È evidente che la spinta sempre più decisa verso una massiccia digitalizzazione e verso un rapporto sempre più diretto tra Istituto e cittadino porterà fisiologicamente, come conseguenza, anche un fenomeno di crescente e progressiva “disintermediazione”, con il rischio di lasciare il cittadino da solo nei confronti di una normativa complicata, farraginosa, difficile da comprendere e, spesso, contraddittoria e di dubbia interpretazione.
Non sempre e non necessariamente il primo diritto che si incrocia nel “cammino” previdenziale è anche il più conveniente, né quello più rispondente alle specifiche esigenze di quel soggetto. La mancata valutazione delle specificità della singola storia lavorativa e contributiva o la mancata corretta valutazione di altri possibili diritti – magari futuri – che discendono dall’esame della situazione personale e familiare, può trarre in errore gli assicurati, pregiudicando diritti o convenienze presenti o future. Tutte valutazioni che nessuna piattaforma di Intelligenza Artificiale, per quanto avanzata, può tenere in considerazione.
Se questo è lo scenario, allora, la digitalizzazione non fa venire meno il bisogno di consulenza previdenziale, ma – al contrario – ne accresce la necessità: in uno scenario previdenziale come quello esistente, infatti, nessuna piattaforma digitale sarà in grado di orientare il cittadino nelle decisioni da prendere e nelle opzioni da scegliere.

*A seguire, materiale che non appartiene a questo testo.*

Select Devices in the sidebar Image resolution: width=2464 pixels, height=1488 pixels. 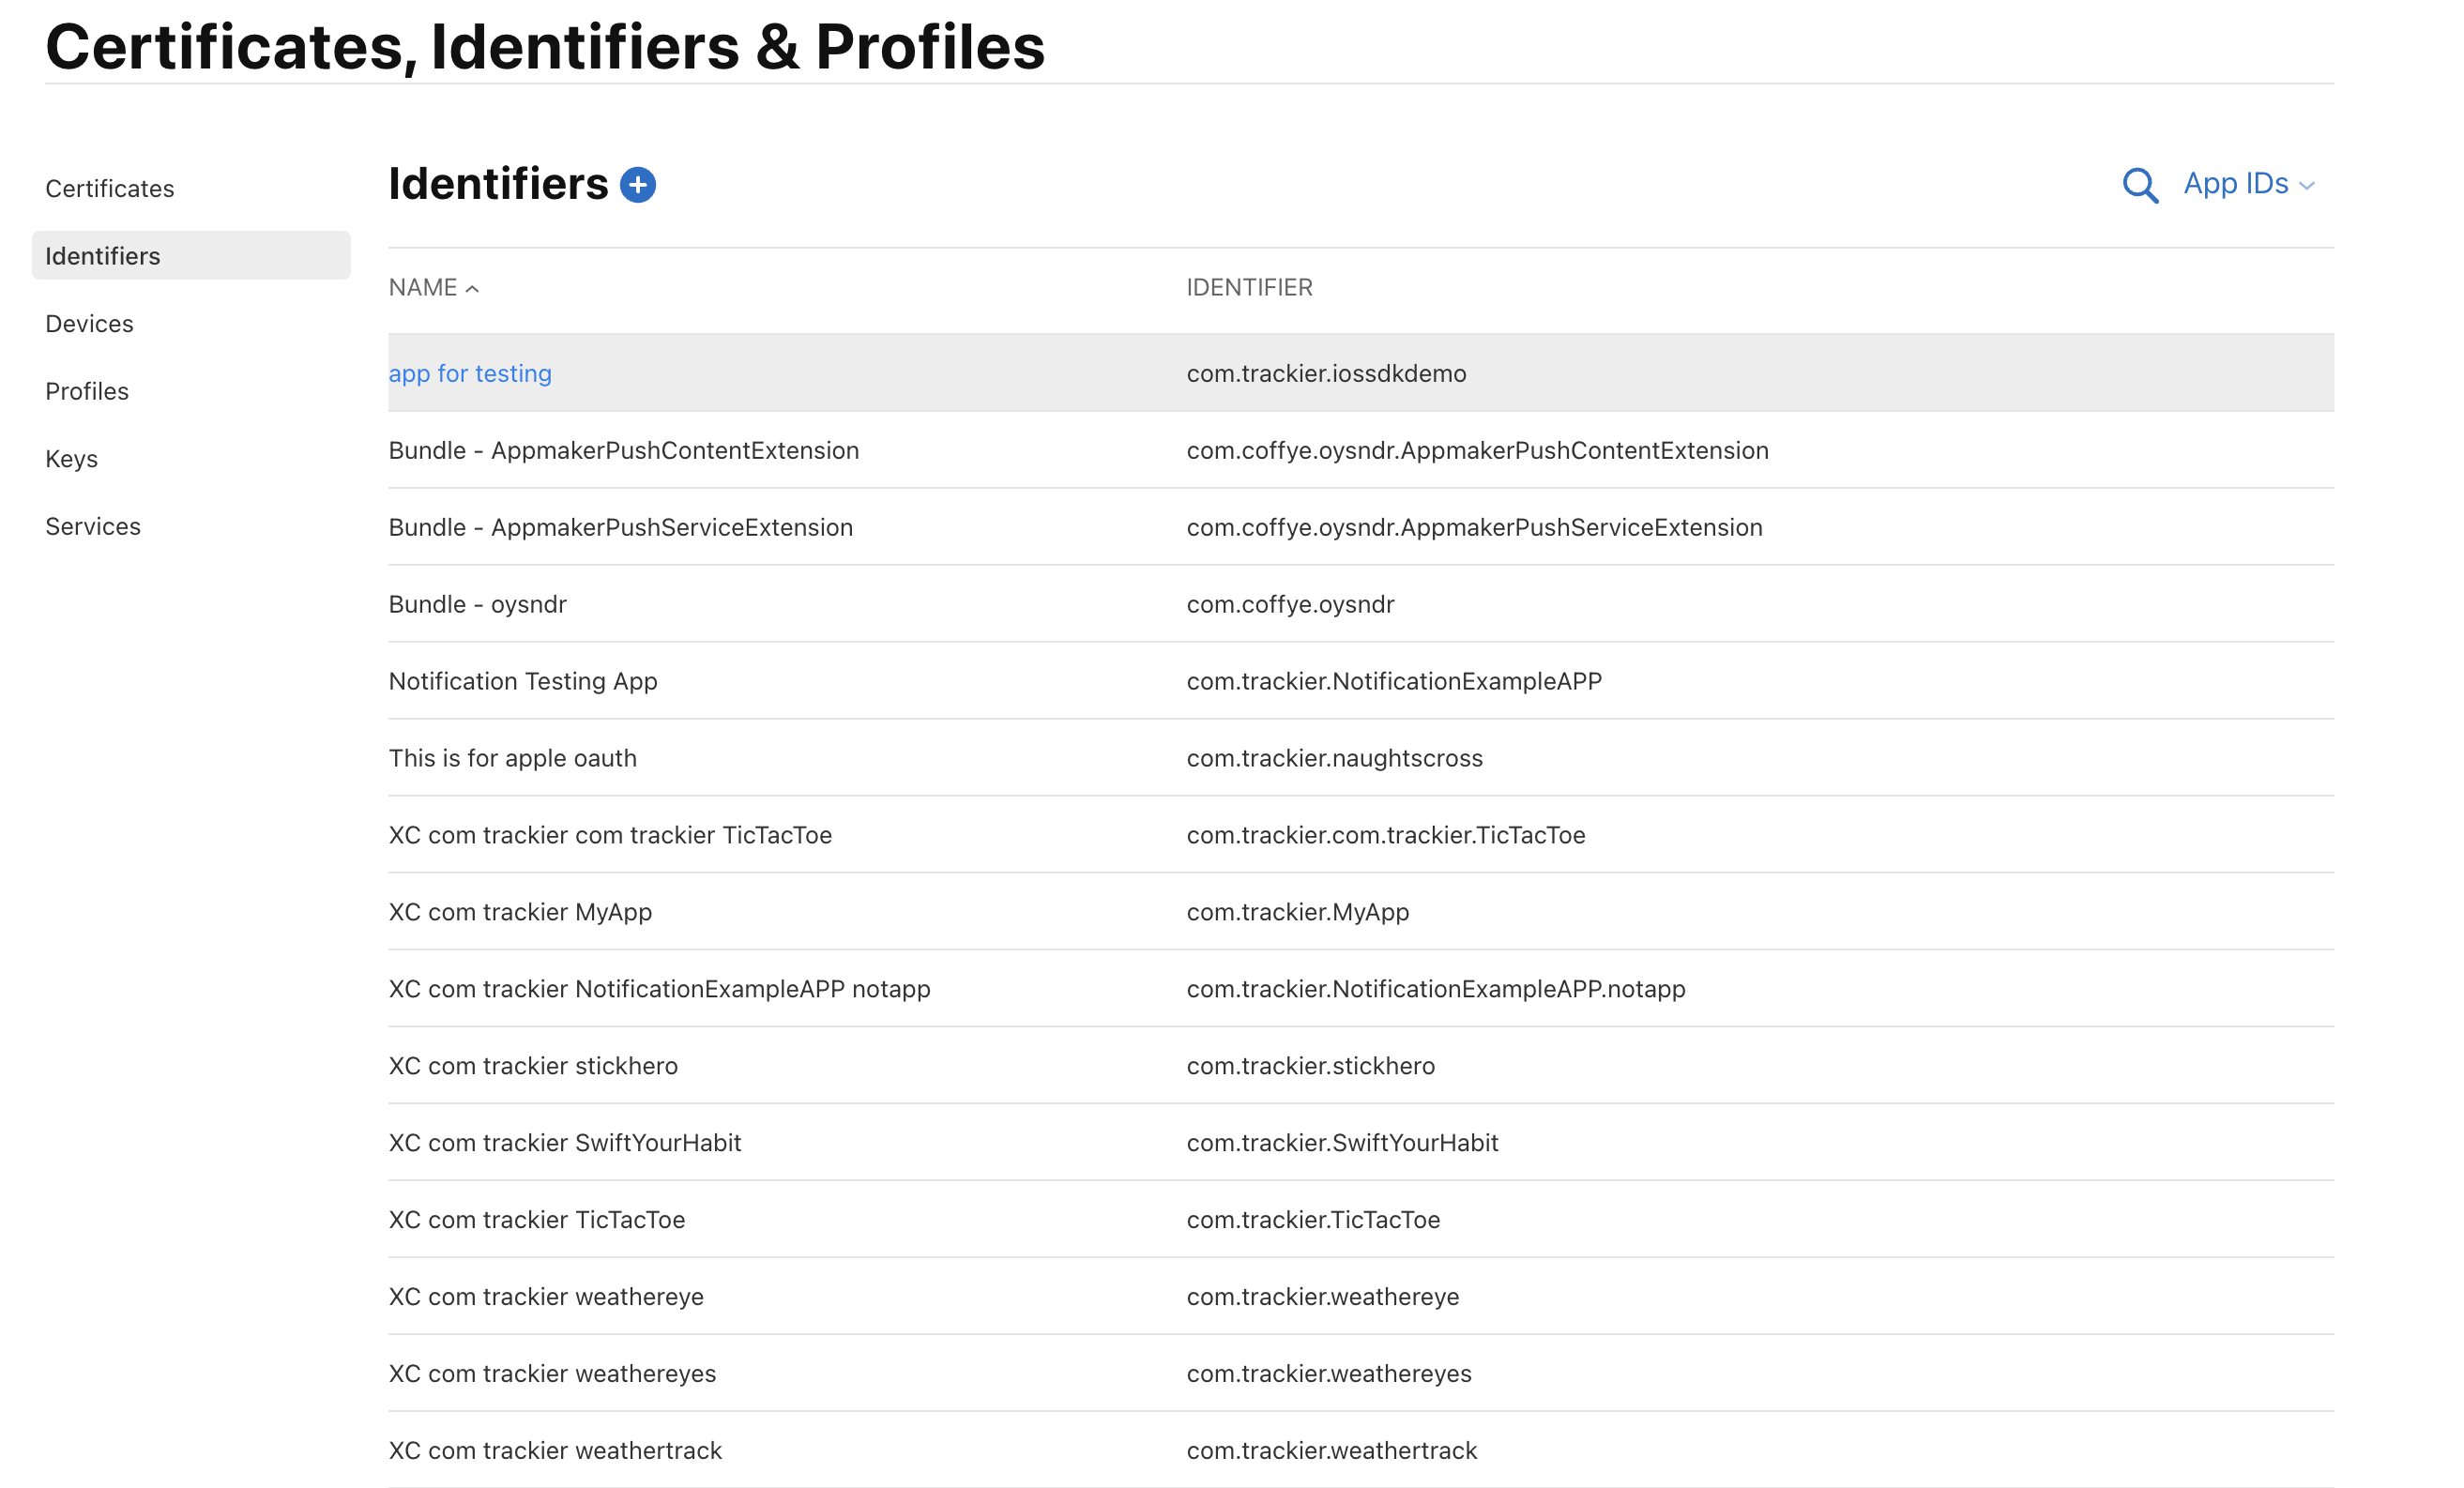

La consulenza, quindi, dovrà avere – paradossalmente – un ruolo sempre più centrale, non solo in prossimità del pensionamento e/o del conseguimento di qualsiasi altra prestazione, ma fin dall’ingresso della persona nel mondo del lavoro, seguendola passo per passo nel corso della sua storia lavorativa, preparandola progressivamente ed in base alle varie modificazioni e scelte (di tipo familiare, lavorativo, finanziario) operate nel tempo, alle decisioni che dovrà assumere ed evitando che una frettoloso “click” in risposta ad un messaggio proveniente da una piattaforma automatica – che, pure, in buona fede opera nel suo interesse – la vincoli a scelte che potranno poi rivelarsi controproducenti.